O valor da amamentação é celebrado todos os anos durante o mês de “Agosto Dourado”. Na condição de mamíferos, os seres humanos não teriam sobrevivido sem o leite materno. Nos últimos 50 anos, pesquisas epidemiológicas e clínicas demonstraram a importância do aleitamento materno na prevenção da morbimortalidade por doenças infecciosas. Mais recentemente, estudos de coortes de nascimentos revelaram efeitos benéficos a longo prazo em relação ao sobrepeso, obesidade e diabetes, assim como sobre a inteligência, escolaridade e renda dos adultos. Os efeitos sobre a inteligência foram confirmados em diversas populações, sendo explicados pela composição do leite materno – em especial os ácidos graxos poliinsaturados de cadeias longa – e possivelmente pelos efeitos do leite no microbioma intestinal. O aleitamento também promove o vínculo entre a mãe e seu bebê, com benefícios psicológicos duradouros. Além desses efeitos já comprovados, novas pesquisas continuam a identificar benefícios do aleitamento até recentemente desconhecidos. Uma série de artigos publicados na revista The Lancet em 2016 resumiu tudo que era conhecido até então sobre as vantagens do aleitamento materno. Vários desses estudos foram – e continuam sendo – realizados aqui no nosso Rio Grande do Sul e divulgados internacionalmente.

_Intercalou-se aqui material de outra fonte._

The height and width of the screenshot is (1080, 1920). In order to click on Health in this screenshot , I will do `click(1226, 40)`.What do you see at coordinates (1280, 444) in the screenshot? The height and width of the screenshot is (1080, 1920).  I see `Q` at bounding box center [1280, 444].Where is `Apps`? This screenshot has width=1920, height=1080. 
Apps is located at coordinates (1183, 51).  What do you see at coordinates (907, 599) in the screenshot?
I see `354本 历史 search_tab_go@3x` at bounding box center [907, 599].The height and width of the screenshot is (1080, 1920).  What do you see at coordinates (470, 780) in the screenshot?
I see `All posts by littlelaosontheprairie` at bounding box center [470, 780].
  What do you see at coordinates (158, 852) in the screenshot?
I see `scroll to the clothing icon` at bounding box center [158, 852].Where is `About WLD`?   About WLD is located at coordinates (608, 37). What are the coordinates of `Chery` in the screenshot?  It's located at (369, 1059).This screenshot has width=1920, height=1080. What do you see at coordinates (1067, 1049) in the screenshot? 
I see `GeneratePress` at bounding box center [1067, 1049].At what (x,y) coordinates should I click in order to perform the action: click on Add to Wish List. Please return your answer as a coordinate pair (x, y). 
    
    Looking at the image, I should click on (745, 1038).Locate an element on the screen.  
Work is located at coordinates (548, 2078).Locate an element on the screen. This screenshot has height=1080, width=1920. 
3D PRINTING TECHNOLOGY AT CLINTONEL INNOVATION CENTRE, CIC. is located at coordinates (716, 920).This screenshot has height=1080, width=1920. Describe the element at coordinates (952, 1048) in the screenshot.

As atuais curvas de crescimento infantil adotadas pela Organização Mundial da Saúde e utilizadas em mais de 140 países são baseadas em crianças amamentadas, que representam o crescimento ideal da espécie humana. As curvas foram construídas a partir de crianças de cinco continentes, com a América do Sul sendo representada pela cidade de Pelotas.

Agora em 2023, a revista The Lancet publicou uma segunda série de artigos sobre amamentação, com ênfase no que é atualmente conhecido como os “determinantes comerciais da saúde”. Tais determinantes incluem a promoção de cigarros, bebidas alcoólicas e alimentos ultraprocessados, entre os quais estão incluídos os substitutos do leite materno ou fórmulas infantis. Embora as fórmulas sejam indicadas em situações em que a mãe não pode ou não deseja amamentar, sua promoção abusiva através de múltiplos meios de comunicação (incluindo as mídias sociais) tem incentivado mães de todo o mundo a optarem pelo aleitamento artificial. A série Lancet conclui com um apelo aos gestores e profissionais de saúde para a urgente regulamentação da propaganda enganosa sobre as vantagens de fórmulas artificiais.

Em 2016, ao comentar sobre os benefícios do aleitamento sobre a saúde e a inteligência – e consequentemente sobre a produtividade econômica – o então Vice-Presidente do Banco Mundial Keith Hansen fez uma afirmativa de impacto: “Se a amamentação não existisse, a pessoa que a inventasse mereceria um duplo Prêmio Nobel: em Medicina e em Economia”.